One of their test is a "pseudoword decoding" exercise, where they show the child made-up words to test their phonics skills. (He scored "greater than age 19, 11 months" on that one.) The Center Director went over all the the results with us, but that's a lot of information to process in one hour, so I went through everything when we got home. I was reading her notes on his cognitive tests, which she didn't mention at the meeting. I literally laughed out loud when I read it. Remember that imaginary world he lives in? Well, it has its own language. He's all the time telling us what some word (sometimes made up, sometimes just appropriated for his own use) means in his language. This is from the director's notes: "He said some of the words on pseudoword decoding were real words in his imaginary language... He was fun to work with." LOL I can just see him telling her that.
He is also very sensitive to light (we already knew that, but again, sometimes, it sounds different coming from someone else) and although most of his body, particularly his legs (I was thinking of the tactile test we did yesterday when she mentioned this), lack sensitivity, his head is hyper-sensitive. That would explain why it "hurts" to get a haircut. He says he can feel the hairs getting cut. These days, he'll go get a haircut without crying, but he still complains about it.
So, now I'll be doing what I do best: research. Even though I plan to do the program with him, it will take a few months to show results and in the meantime, I need to know how to help him (and me) deal with everything.

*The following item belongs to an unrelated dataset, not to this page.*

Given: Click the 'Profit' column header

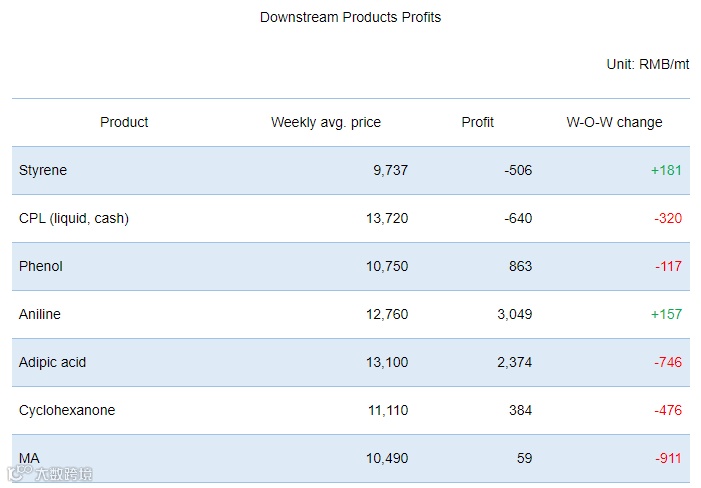Looking at the screenshot, I should point(477,122).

It only recently occured to me that we may be dealing with Asperger's. When I would mention it to people, I got varying reactions.
"He doesn't act like other kids I know with Asperger's."

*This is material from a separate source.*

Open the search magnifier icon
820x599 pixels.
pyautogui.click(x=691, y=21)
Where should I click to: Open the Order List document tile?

"He's just a boy. There's nothing wrong with him."
"I don't believe Asperger's is real. It's just one more thing that they've made up to label healthy kids who are outside the 'normal' behavior."
"Really? He seems fine to me."
Most of those things were nice to hear. It meant that others see my son as a normal little boy. But they were (unintentionally) criticisms of my parenting and common sense. If I were not as strong or opinionated as I am, those criticisms may have kept me from seeking help for my son. But I knew something just wasn't right. I'm the one with my son all day every day. I'm the one who sees him at home and with our extended family where he feels comfortable enough to be himself. There are some behaviors, of course, that he can't control at all, but there are some that he holds in check until he gets home. (Wait... that must be bad parenting. How silly of me.) Really, though, if you have concerns about your child, do some research and talk to a professional who will help you. If you choose to mention your concerns to friends, be prepared for all kinds of responses, but remember that no one knows or loves your child like you do.

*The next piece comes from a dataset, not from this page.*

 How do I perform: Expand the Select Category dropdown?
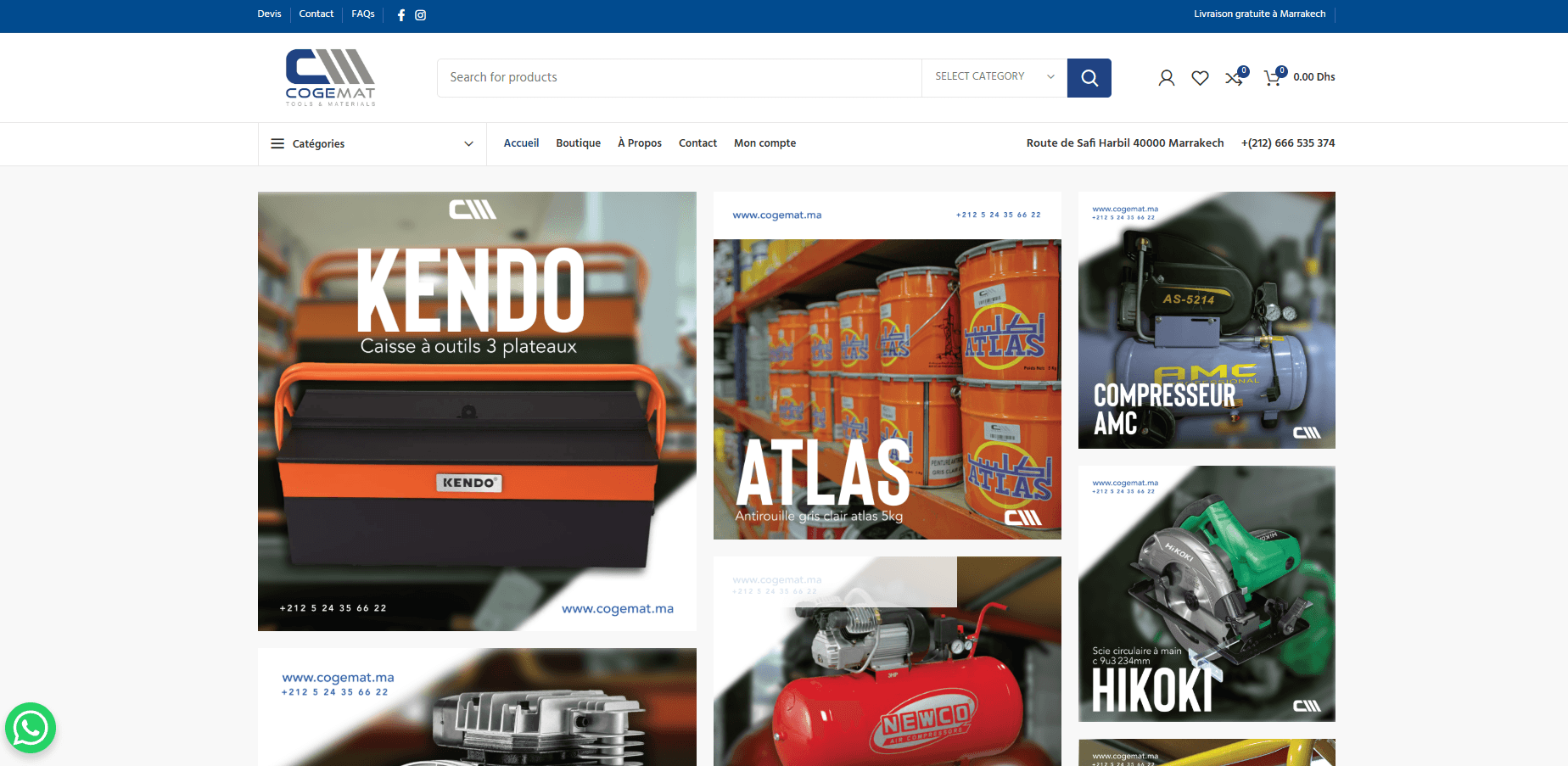pos(994,77)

Here's a great page I found through a friend's blog. It's called Letter to Grandparents, but really, anyone who is around an Aspie needs to read it.
I'm getting some vibes from a few people who are wondering why I'm trying to change my son instead of just accepting him the way he is. Well, I've accepted him this way his all his life, haven't I? He's my first-born and will always hold a special place in my heart. I don't want to make him into someone else or make him feel like he can't be himself. But if he had a disease that caused him pain, and would always affect how he lived his life, and I believed there was a way I could cure him by taking an hour out of my day every day for six months, what kind of mother would I be if I didn't do it? So he has Asperger's. Okay. I believe it can be cured. Maybe not by me. In the end, we may have to see what our options are and if there is any way we *can* afford the Brain Balance program. But it's possible. The program is just a series of exercises, each with a specific goal. He knows it's about helping him to be able ride his bike or be calm or be able to go to a movie theater. He's not being told or made to feel "Something is wrong with you and this is how we're going to fix it." We're focusing on the things he wants. So, no, I'm not someone who can't accept and appreciate my awesome child for who and what he is. I'm someone who knows there is a whole world out there that my child has never experienced and I am going to do what I can to open up his possibilities so he can be anything he wants to be.